SomaticSeq

SomaticSeq is an ensemble somatic SNV/indel caller that has the ability to use
machine learning to filter out false positives from other callers. It also comes
with a suite of genomic utilities. The
detailed documentation is located in
docs/Manual.pdf.

• It was published in
  Fang, L.T., Afshar, P.T., Chhibber, A. et al. An ensemble approach to accurately detect somatic mutations using SomaticSeq. Genome Biol 16, 197 (2015).
• Feel free to report issues and/or ask questions at the
  Issues page.

Training data for benchmarking and/or model building

In 2021, the
FDA-led MAQC-IV/SEQC2 Consortium
has produced multi-center multi-platform whole-genome and whole-exome
sequencing data sets for a
pair of tumor-normal reference samples (HCC1395 and HCC1395BL), along with the
high-confidence
somatic mutation call set.
This work was published in
Fang, L.T., Zhu, B., Zhao, Y. et al. Establishing community reference samples, data and call sets for benchmarking cancer mutation detection using whole-genome sequencing. Nat Biotechnol 39, 1151-1160 (2021)
/
PMID:34504347
/
Free Read-Only Link.
The following are some of the use cases for these resources:

• Use high-confidence call set as the "ground truth" to investigate how
  different sample preparations, sequencing library kits, and bioinformatic
  algorithms affect the accuracy of the somatic mutation pipelines, and develop
  best practices, e.g.,
  Xiao W. et al. Nat Biotechnol 2021.
• Use high-confidence call set as the "ground truth" to build accurate and
  robust machine learning models for somatic mutation detections, e.g.,
  NeuSomatic by Sahraeian S.M.E. et al.

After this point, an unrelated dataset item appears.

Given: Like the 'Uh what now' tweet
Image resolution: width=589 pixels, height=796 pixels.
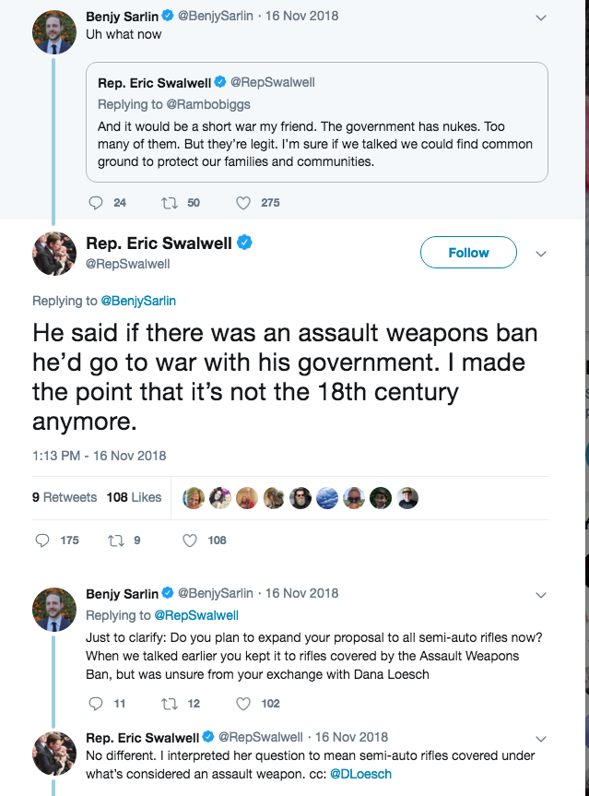Looking at the screenshot, I should (x=244, y=202).

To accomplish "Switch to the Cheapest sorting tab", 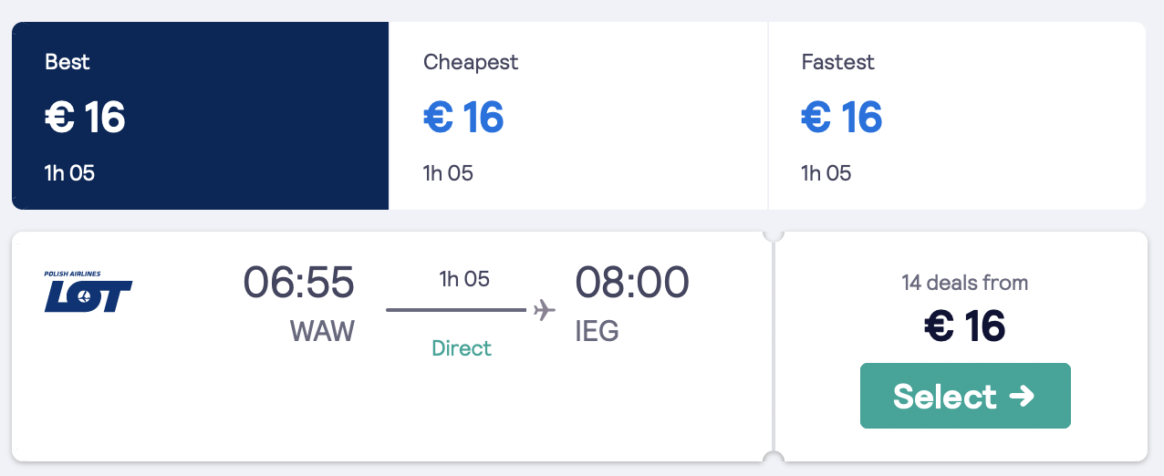I will [x=578, y=116].
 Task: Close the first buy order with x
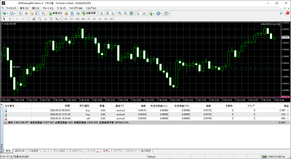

Genome Biol 2022,
  DeepSomatic by Park J. et al. 2024.
• Use the bam files and high-confidence call set to benchmark a workflow, e.g.,
  Benchmarking NVIDIA Clara Parabricks Somatic Variant Calling Pipeline on AWS,
  NVIDIA Docs Hub,
  nf-core/sarek, etc.

Click for more details of the SEQC2's somatic mutation project.

Recommendation of how to use SEQC2 data to create SomaticSeq classifiers.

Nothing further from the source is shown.